Recent studies have suggested a diagnostic role of the B-lymphocyte attracting chemokine (CXCL13) in the cerebrospinal fluid (CSF) in Lyme neuroborreliosis (LNB). Our aim was to evaluate diagnostic accuracy of CSF CXCL13 in a cohort of 59 consecutive patients referred to hospital for suspected LNB. Thirty-seven patients were classified as definite LNB and used as the reference standard. Seven were classified as probable, and seven as possible LNB. Eight patients did not fulfil case definitions and were used as controls.
At presentation, CSF CXCL13 was elevated in all patients with definite LNB, as compared to a positive CSF B. burgdorferi (Bb) antibody index (AI) in 33 of 37. Pre-treatment sensitivity of elevated CSF CXCL13 and positive CSF Bb AI was 100 % (95 % CI = 91–100) and 78 % (95 % CI = 75–96) respectively (p = 0.053).

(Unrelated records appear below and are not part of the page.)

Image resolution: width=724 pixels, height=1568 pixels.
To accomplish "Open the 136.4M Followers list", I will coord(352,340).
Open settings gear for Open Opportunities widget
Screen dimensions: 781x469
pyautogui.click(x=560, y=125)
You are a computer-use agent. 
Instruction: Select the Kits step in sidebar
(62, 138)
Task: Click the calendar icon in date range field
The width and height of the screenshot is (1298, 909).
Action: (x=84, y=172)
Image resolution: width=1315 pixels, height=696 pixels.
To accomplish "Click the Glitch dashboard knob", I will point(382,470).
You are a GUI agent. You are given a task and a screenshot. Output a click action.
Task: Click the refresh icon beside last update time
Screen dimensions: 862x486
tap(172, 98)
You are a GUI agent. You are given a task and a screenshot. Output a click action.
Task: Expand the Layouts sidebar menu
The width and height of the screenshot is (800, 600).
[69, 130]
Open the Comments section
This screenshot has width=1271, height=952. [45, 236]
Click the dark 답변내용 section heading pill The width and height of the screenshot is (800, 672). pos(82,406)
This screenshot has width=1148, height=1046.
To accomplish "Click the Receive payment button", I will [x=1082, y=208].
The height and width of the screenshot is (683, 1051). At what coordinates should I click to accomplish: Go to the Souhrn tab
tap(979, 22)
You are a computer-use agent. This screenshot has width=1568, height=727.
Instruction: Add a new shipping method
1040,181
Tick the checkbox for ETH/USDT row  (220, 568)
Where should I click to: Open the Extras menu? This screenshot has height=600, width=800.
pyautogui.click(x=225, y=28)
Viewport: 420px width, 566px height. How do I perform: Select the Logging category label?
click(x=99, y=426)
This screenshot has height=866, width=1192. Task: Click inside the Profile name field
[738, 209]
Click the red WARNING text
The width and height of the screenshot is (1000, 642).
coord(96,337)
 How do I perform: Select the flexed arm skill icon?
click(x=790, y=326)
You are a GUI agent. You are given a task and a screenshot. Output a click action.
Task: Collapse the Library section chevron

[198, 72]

Among the eight control patients, CSF CXCL13 was normal in five and only slightly elevated in three, and Bb AI was negative in five. Specificity of CSF CXCL13 and Bb AI was similar 63 % (95 % CI = 31–86) (p = 1.0).
CSF CXCL13 was elevated in 6/7 patients with probable LNB and 3/7 patients with possible LNB. Bb AI was negative in all these 14 patients.
An additional control group consisted of 31 patients with multiple sclerosis (MS), 11 with non-inflammatory neurological diseases, and ten with verified non-Lyme meningitis and high CSF cell count. CSF CXCL13 was slightly elevated in 15 MS patients, and in nine meningitis patients. Mean CSF CXCL13 was higher in definite LNB (3524 ng/g CSF protein) than in MS (27 ng/g) and non-Lyme meningitis (23 ng/g) (p < 0.001).
Four months post-treatment CSF CXCL13 was normalized in 82 % of patients with definite LNB, as compared to a negative Bb AI in 10 % (p < 0.001).
CSF CXCL13 may be a useful supplement in early diagnosis of acute LNB.